Stella représente l'ombre paternelle apparaissant à sa fille, qui marque la surprise en reculant et en levant les mains. Deux personnages portant un corps - celui du Cid? - apparaissent au fond, passant devant le portique d'un temple. La comparaison du traitement des enfants de ce frontispice avec celui pour l'ouvrage de Mascardi dit assez combien Picart pouvait varier dans son travail. L'image avait d'ailleurs tellement peu impressionné le bibliothécaire royal qu'il a cru bon de placer son tampon en son milieu... Malgré cela, on peut souligner à nouveau l'importance de l'architecture et son rapport à la figure humaine, ainsi que le souci de la mesure dans les attitudes pour souligner l'expression des passions. Il peut être judicieux d'en rapprocher le tableau de Pontoise montrant Le Christ et la Samaritaine (ci-dessous), que les documents disent d'ailleurs donné par Séguier la même année.


S.K., Melun, mai 2016

Nativité
1639
Huile sur cuivre. 65,4 x 80,6 cm.
Signé en bas à droite : I. STELLA F. 1639.
Barnard Castle, The Bowes Museum (U.K.)

Historique : Gravée par Pierre Landry (v. 1630-1701) avant 1661, selon l'adresse, source probable de la lithographie reprenant le saint Joseph par Ferdinand von Piloty (1786-1844). ?coll.
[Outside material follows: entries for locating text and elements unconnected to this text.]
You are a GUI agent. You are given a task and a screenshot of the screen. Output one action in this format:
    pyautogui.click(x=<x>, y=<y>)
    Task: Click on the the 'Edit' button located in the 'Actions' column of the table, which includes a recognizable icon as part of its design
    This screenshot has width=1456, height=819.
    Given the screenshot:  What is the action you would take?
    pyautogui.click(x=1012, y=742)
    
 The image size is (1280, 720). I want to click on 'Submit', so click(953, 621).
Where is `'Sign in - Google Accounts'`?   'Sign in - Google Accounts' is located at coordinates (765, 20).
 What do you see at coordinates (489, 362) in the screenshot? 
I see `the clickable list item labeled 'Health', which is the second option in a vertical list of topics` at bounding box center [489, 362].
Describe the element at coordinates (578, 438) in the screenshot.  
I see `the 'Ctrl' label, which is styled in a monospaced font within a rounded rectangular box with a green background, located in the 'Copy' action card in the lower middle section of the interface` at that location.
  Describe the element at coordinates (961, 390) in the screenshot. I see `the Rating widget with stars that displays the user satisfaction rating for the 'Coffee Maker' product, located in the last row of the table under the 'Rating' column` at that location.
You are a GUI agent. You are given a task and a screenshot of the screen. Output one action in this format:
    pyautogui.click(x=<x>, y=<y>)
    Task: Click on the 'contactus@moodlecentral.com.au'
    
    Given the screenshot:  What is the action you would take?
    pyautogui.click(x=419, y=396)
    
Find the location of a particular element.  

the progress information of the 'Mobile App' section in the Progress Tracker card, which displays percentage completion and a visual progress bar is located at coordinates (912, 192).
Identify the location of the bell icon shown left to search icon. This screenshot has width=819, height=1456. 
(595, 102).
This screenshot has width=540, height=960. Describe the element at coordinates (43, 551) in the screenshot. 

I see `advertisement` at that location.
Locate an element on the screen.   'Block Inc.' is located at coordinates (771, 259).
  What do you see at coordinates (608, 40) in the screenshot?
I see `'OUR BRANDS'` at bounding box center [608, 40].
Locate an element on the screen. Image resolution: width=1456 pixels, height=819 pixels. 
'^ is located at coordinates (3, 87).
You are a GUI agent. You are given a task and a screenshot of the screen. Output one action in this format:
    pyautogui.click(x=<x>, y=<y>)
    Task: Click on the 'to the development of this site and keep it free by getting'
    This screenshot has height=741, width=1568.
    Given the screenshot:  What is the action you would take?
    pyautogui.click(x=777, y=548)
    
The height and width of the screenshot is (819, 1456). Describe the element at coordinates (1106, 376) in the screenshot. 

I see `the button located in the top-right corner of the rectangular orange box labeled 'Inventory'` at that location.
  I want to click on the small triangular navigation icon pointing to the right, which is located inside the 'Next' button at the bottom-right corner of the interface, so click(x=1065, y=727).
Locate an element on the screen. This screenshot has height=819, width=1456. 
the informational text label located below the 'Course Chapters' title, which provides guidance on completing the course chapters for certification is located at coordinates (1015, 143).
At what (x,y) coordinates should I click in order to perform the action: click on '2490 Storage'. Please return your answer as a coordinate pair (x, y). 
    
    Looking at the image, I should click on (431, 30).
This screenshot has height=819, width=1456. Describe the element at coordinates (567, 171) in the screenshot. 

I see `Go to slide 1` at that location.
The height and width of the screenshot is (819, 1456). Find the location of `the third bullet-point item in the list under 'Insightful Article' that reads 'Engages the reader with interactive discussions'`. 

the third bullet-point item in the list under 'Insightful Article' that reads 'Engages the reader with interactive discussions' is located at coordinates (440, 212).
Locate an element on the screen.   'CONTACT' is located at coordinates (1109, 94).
John Bartie, vente Foster's, 20 juin 1838 (Nativité, des anges et des bergers à distance). Acheté le 9 juin 1865 à A.C. Lamer rue Drouot à Paris par John et Josephine Bowes; don de leur collection en musée en 1871.

Bibliographie (en dernier lieu) :
* Sylvain Laveissière in Cat. expo. Lyon-Toulouse, 2006-2007, p. 123;
* Jacques Thuillier 2006, p. 106-107.
La Nativité du Bowes Museum est une oeuvre tout à la fois simple et savante. Les attitudes sont sans affectation, l'Enfant levant une fois de plus l'un de ses pieds. La présence des animaux, que la Contre-Réforme voudrait réduire, participe de ce climat tout en s'inscrivant dans une volonté de respect du decorum propre à une étable.

La même intention est source du cadre architectural, tentative de restitution d'un tel bâtiment, avec poutres étayées, appareillage de brique, et éléments de ruines antiques susceptibles d'un réemploi. Les volumes simples, aux arêtes vives, proposent un parcours reliant la Sainte Famille et les bergers, avertis au loin par l'ange, et passant par l'escalier. Les formes rondes des deux colonnes encadrant Joseph adoucissent l'âpreté du lieu et incarnent, en quelque sorte, son rôle protecteur. Elles marquent aussi l'ancrage à partir duquel doit commencer l'enfance et la destinée du Christ, s'agitant au spectacle des lumières célestes.

S.K., Melun, mai 2016

Frontispice pour les Oeuvres
de saint Bernard de Clairvaux, 1639-1640,
publié par l'Imprimerie royale


Dessin :
Rome, Istituto Nazionale di Archeologia et Storia dell'Arte (Inv. 109.007).
34,5 x 22,8 cm. Inscription sur la page du livre tenue par les angelots : SANCTI/ BERNARDI/ OPERA; au dos : J. Stella 1639(?) et Jay faict ce dessin pour le Roy par ordre de M. de Chantalou.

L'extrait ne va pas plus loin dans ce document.